PIMCO and other enhanced equity index managers that rely on short-duration bonds for their alpha are getting dented by the flattening yield curve.
Pacific Investment Management Co., Newport Beach, Calif., whose $29.3 billion StocksPLUS is the biggest and best known of these strategies, has seen performance lag the Standard & Poor's 500 index by 20 basis points for the first six months of 2005. The firm's StocksPLUS Fund A, a mutual fund, has lost a full percentage point against the benchmark.
Consultants and pension fund clients said they're not overly concerned about the rough patch. They said the flattening yield curve is tough on many short-duration bond and enhanced equity index managers that use short bonds to generate their alpha, which is then transported onto an S&P 500 futures contract or swap.
For PIMCO and managers with similar strategies, "the engine has been damaged by a flat yield curve. But the damage is not permanent. When the yield curve settles out, when interest rates settle, over time they should be able to get the performance back to where it has been. And, historically, StocksPLUS has done very well for PIMCO," said Anthony Minopoli, a consultant with Evaluation Associates LLC, Norwalk, Conn.

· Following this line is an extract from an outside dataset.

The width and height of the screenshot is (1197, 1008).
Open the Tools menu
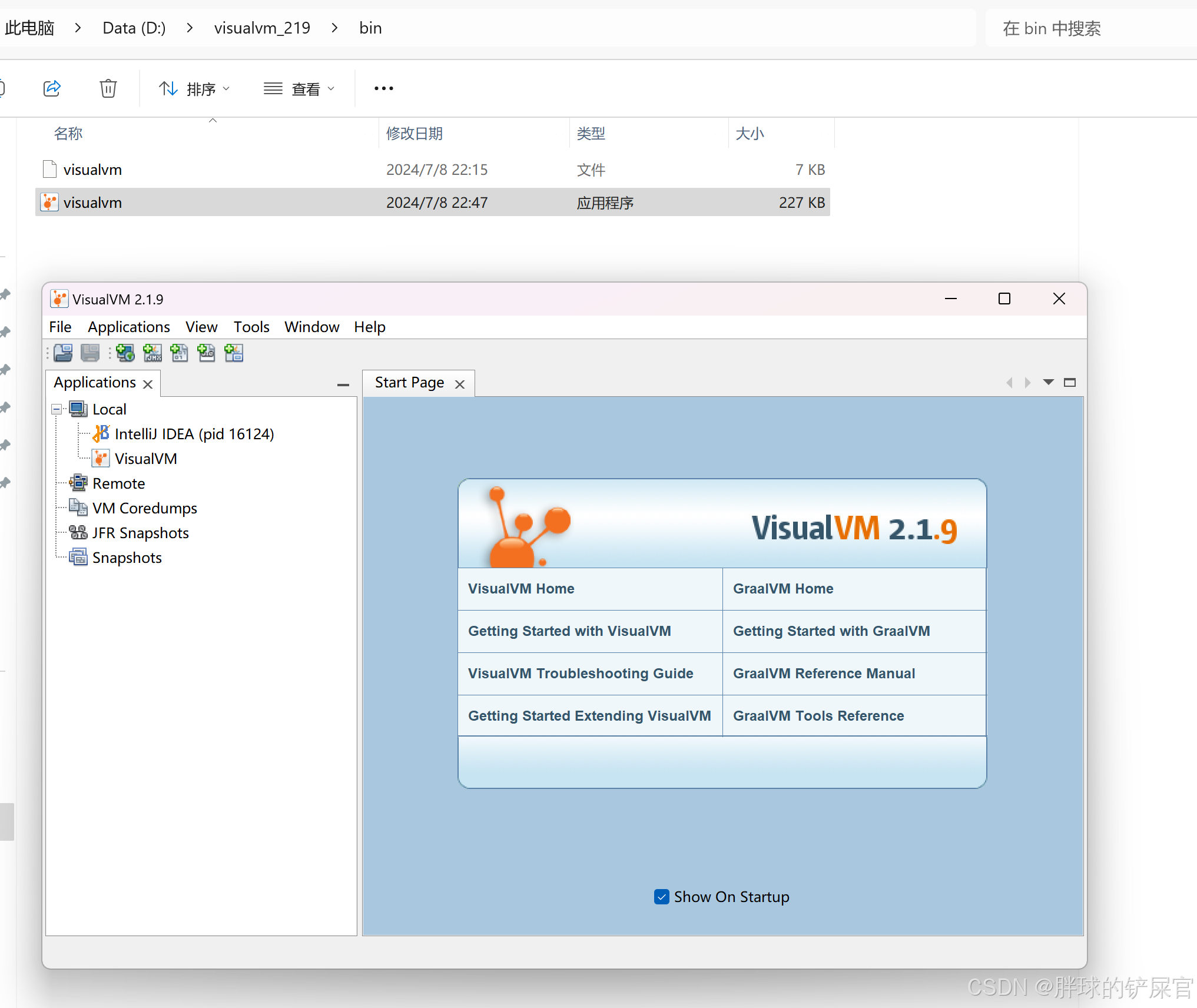[251, 327]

Added Michael Rosen, principal at Angeles Investment Advisors, Santa Monica, Calif.: "The flatter the yield curve, the one less arrow in the quiver of short-duration managers."
Here's why: When the yield curve is steeper, short-duration bond managers are able to take advantage of carry trades. To finance the purchase of S&P 500 index futures, the managers are implicitly borrowing at a short-term interest rate, such as LIBOR or the federal funds rate, and investing in a longer-term fixed-income instrument to pick up a yield premium.